Plaintiffs request that we apply the doctrine of false conflict to this case. Generally, where the laws of two or more jurisdictions would produce the same result as to the particular issue presented, there is a false conflict, and the court should avoid the choice of law question. Williams v. Stone, 109 F.3d 890, 893 (3rd Cir. 1997). In those cases, the presumptive local law is applied. Seizer v. Sessions, 132 Wash.2d 642, 940 P.2d 261 (1997). However, we find application of such a doctrine inconsistent with Oklahoma's choice of law rule.
¶ 29 We also reject Farmers' related due process argument, that Oklahoma may not apply its own law to insureds in other states who have no relationship with Oklahoma. The trial court did not decide that Oklahoma laws applied over those of the other 13 jurisdictions. It merely found that class certification should be granted because the legal rules applicable to the core issues were identical, and the legal issues which did vary from state to state (those related to limitations, damages, arbitration, etc.) could be addressed by the use of subclasses. Taken to its extreme, Farmers' argument would severely limit our own class action statute and eliminate multistate class actions.
¶ 30 Third, Farmers asserts that common issues cannot predominate since many class members have never experienced any damage and have no basis for a claim. Fanners notes that actual damage is a required element in proving a breach of contract action. Digital Design Group, Inc. v. Information Builders, Inc., 2001 OK 21, ¶ 33, 24 P.3d 834, 843.
¶ 31 As we have previously noted, it is inappropriate to inquire into the merits of a class action dispute in deciding whether a class should be certified. Furthermore, [f]actual variations in the individual claims will not normally preclude class certification if the claim arises from the same event or course of conduct as the class claims, and gives rise to the same legal or remedial theory." Ysbrand, 2003 OK 17 at ¶ 21, 81 P.3d at 627. In this case, the core liability issues of all class claims have common questions of fact and law which predominate over questions affecting individual members.

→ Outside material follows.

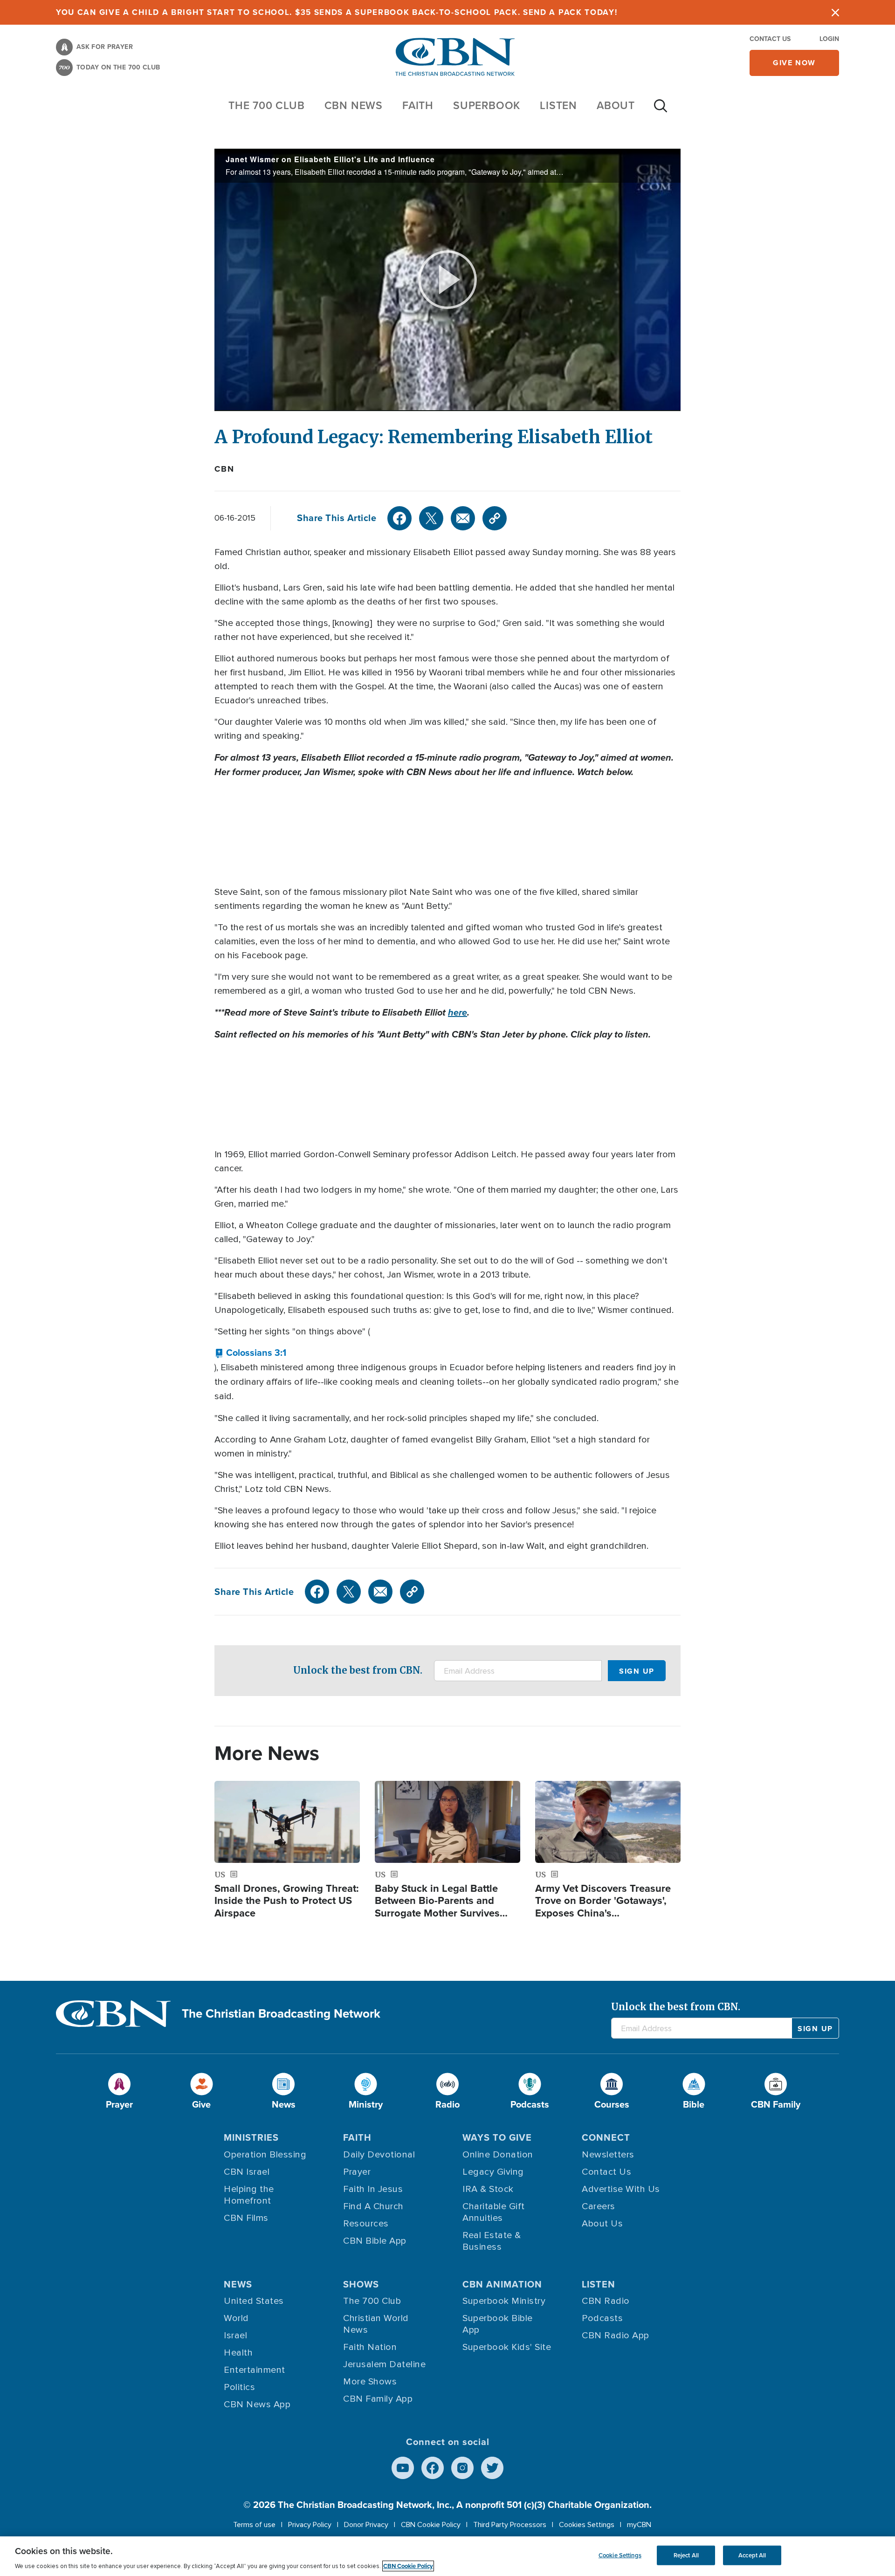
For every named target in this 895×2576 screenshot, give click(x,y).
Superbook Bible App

B. A Class Action is Superior to Other Methods of Adjudication
¶ 32 Having found that common factual and legal issues related to the core liability issue predominate, we must still determine whether a class action is superior to other available methods for the fair and efficient adjudication of the controversy. 12 O.S. 2001 § 2023[ 12-2023](B)(3). Here, the trial court found that each claim was small and costly to litigate individually, and such litigation would be unduly burdensome to the courts. The record supports that finding.

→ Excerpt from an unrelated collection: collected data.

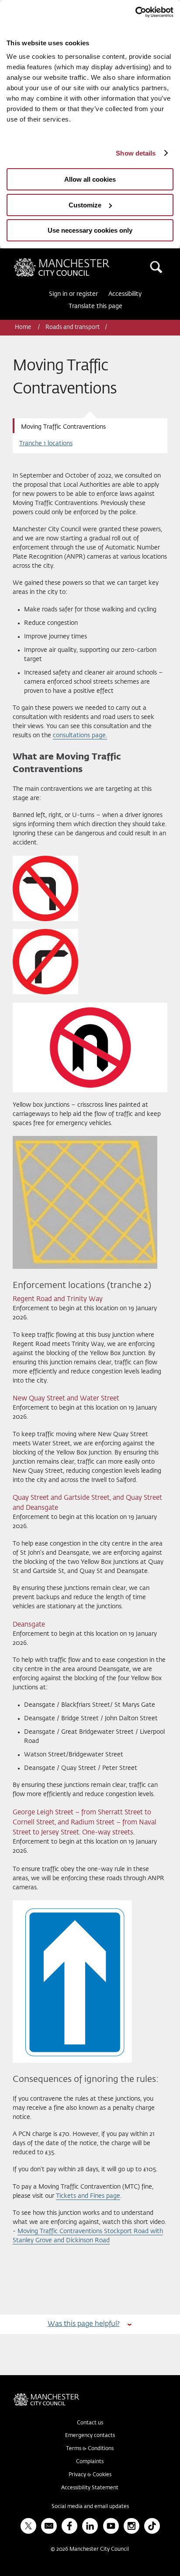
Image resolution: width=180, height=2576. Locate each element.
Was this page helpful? (84, 2324)
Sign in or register (73, 294)
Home (23, 327)
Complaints (90, 2461)
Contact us (90, 2423)
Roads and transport (72, 327)
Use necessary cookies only (90, 230)
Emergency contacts (90, 2435)
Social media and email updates (90, 2506)
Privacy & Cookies (90, 2475)
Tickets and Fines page (88, 2196)
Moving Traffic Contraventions (63, 427)
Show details (136, 153)
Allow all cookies (90, 179)
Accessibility (125, 294)
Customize (85, 205)
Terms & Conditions (90, 2448)
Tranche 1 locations (46, 444)
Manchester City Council (76, 261)
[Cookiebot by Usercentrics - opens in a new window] (135, 12)
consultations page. (80, 735)
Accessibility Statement (89, 2488)
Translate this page (95, 306)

¶ 33 Nevertheless, Farmers asserts that a class action is not superior to individual claims because Plaintiffs and putative class members have filed additional claims that are not part of the present class action and there will still be "hundreds of thousands" of trials. Even if this were true, a class action may dispose of at least one claim common to all the parties in a more consistent and efficient manner. This is precisely why 12 O.S. 2001 § 2023[ 12-2023](C)(4)(a) approves of class actions for particular claims. Requiring a class action to dispose of all claims between the parties would render the language of § 2023(C)(4)(a) meaningless. This argument fails.

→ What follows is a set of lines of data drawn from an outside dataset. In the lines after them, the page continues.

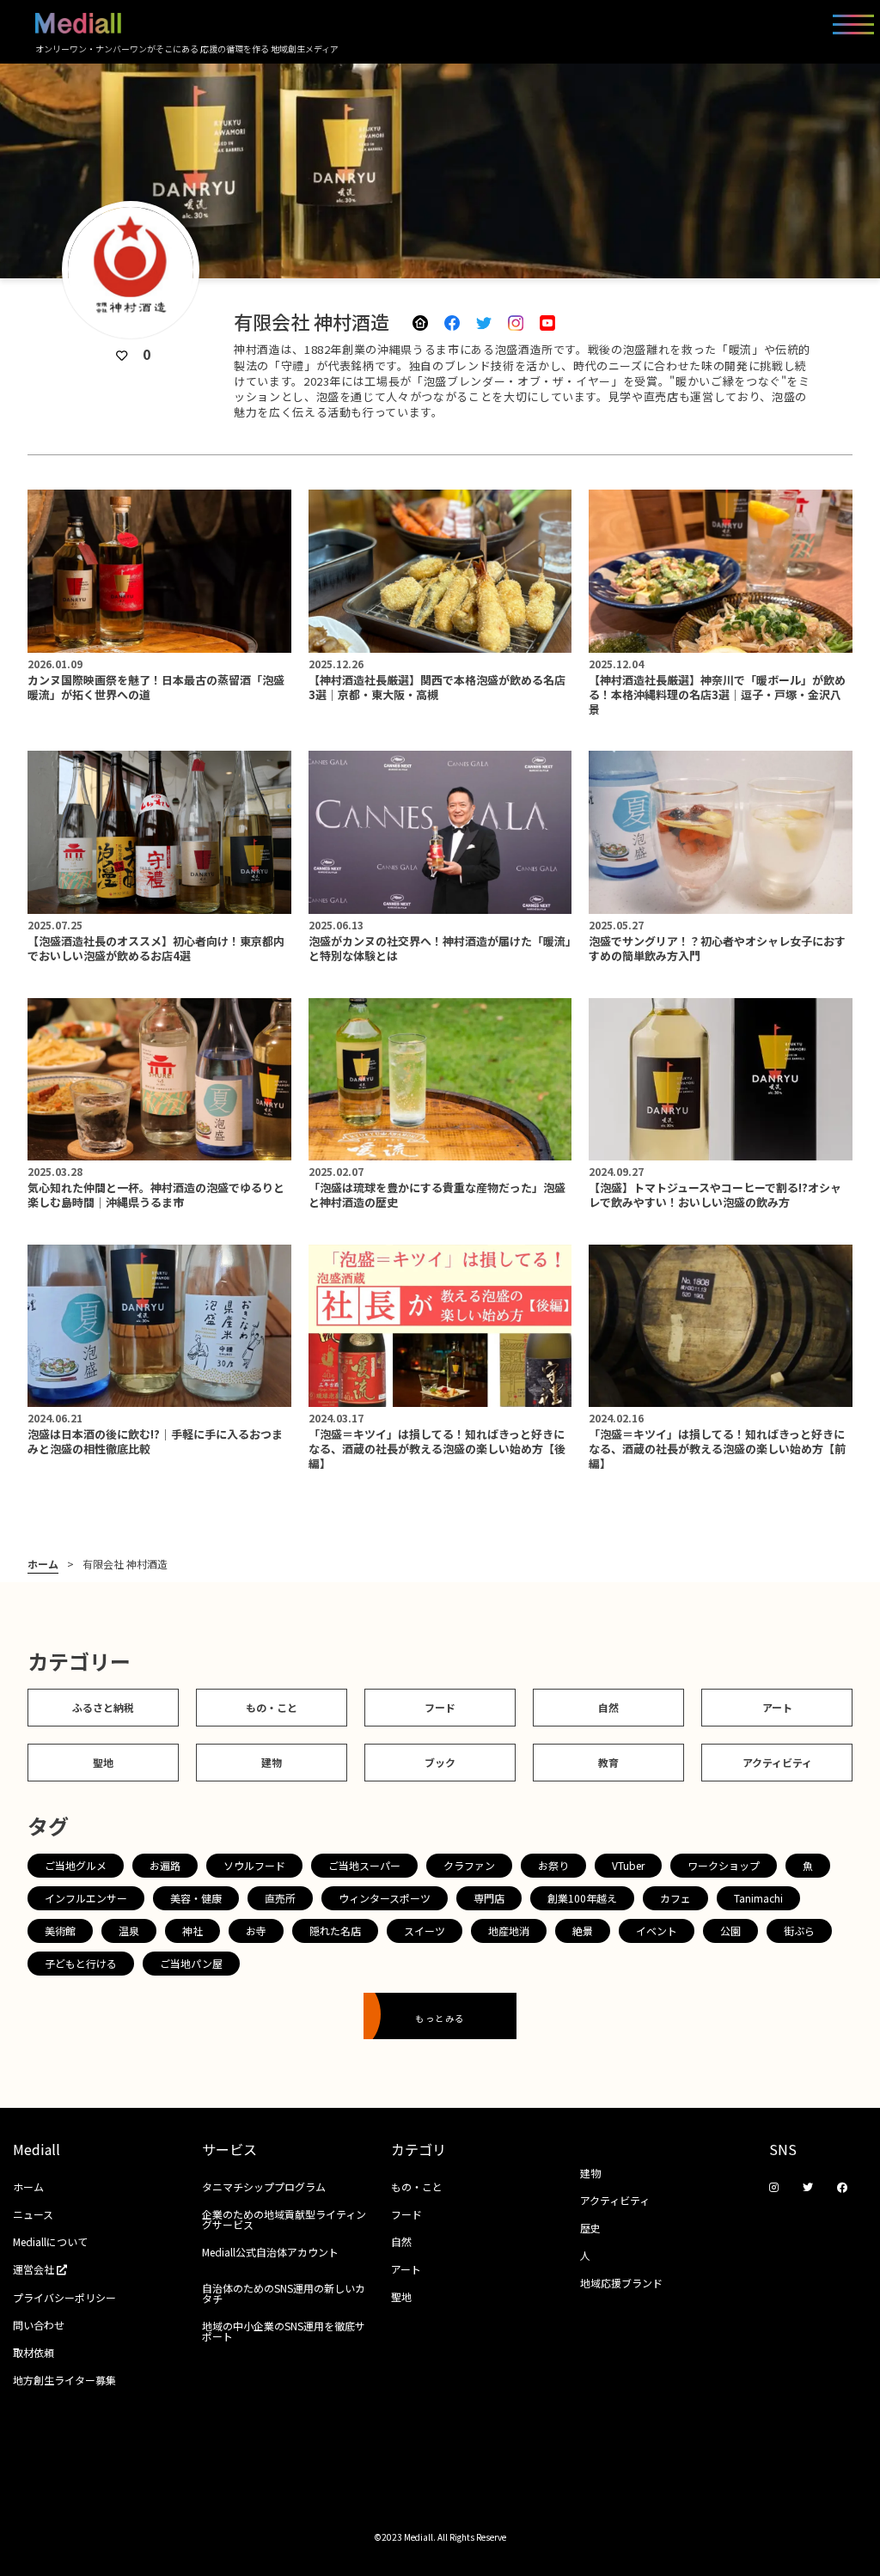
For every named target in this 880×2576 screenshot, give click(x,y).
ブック (440, 1762)
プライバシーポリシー (64, 2297)
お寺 (256, 1930)
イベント (656, 1930)
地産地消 (508, 1930)
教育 (608, 1762)
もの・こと (271, 1707)
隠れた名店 (335, 1930)
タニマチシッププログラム (264, 2186)
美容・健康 (196, 1898)
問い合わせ (38, 2324)
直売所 (280, 1898)
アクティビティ (777, 1762)
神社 (192, 1930)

¶ 34 Having considered all the facts and circumstances, we find that the core issues of the case present common factual and legal questions, and also find that a class action is superior to other forms of adjudication. Thus, predominance exists.
CONCLUSION
¶ 35 Because each of the § 2023 prerequisites exist, we conclude that the trial court did not abuse its discretion. Accordingly, the class certification order is affirmed.
¶ 36 AFFIRMED.
FISCHER, J., and GOODMAN, J., sitting by designation, concur.